*Problem to work on*:
Please swap "icon" for "button" throughout the data below and reproduce it otherwise unchanged, leaving out the pictures.

*Screenshot and document pointing data*:
----

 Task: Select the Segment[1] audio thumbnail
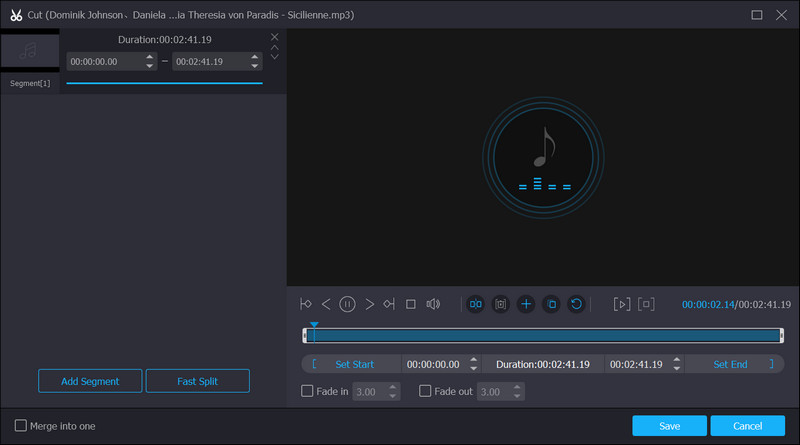(30, 52)
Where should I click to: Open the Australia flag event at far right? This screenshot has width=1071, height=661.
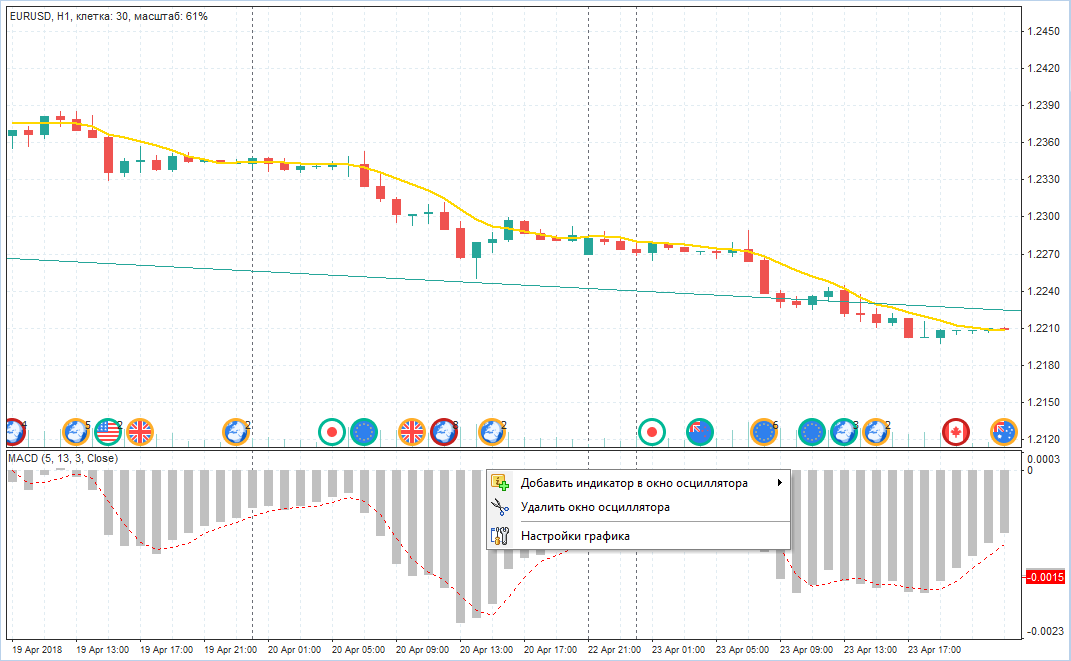(x=1002, y=432)
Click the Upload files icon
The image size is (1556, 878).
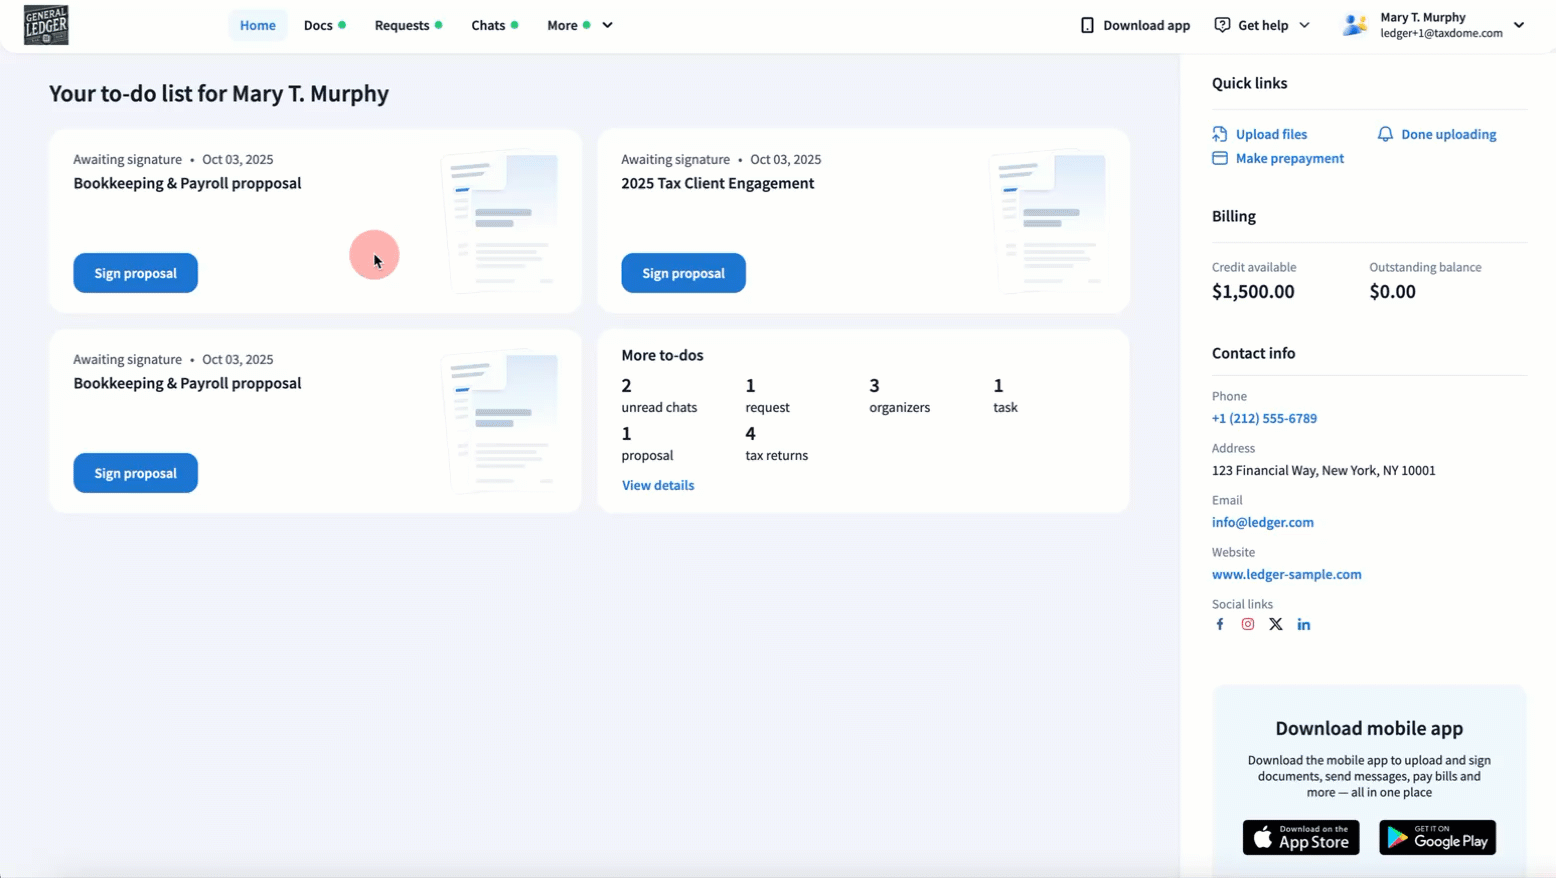[x=1219, y=134]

----

*Output for this task*:
 Task: Select the Segment[1] audio thumbnail
(30, 52)
Where should I click to: Open the Australia flag event at far right? This screenshot has width=1071, height=661.
(x=1002, y=432)
Click the Upload files button
The image size is (1556, 878).
[x=1219, y=134]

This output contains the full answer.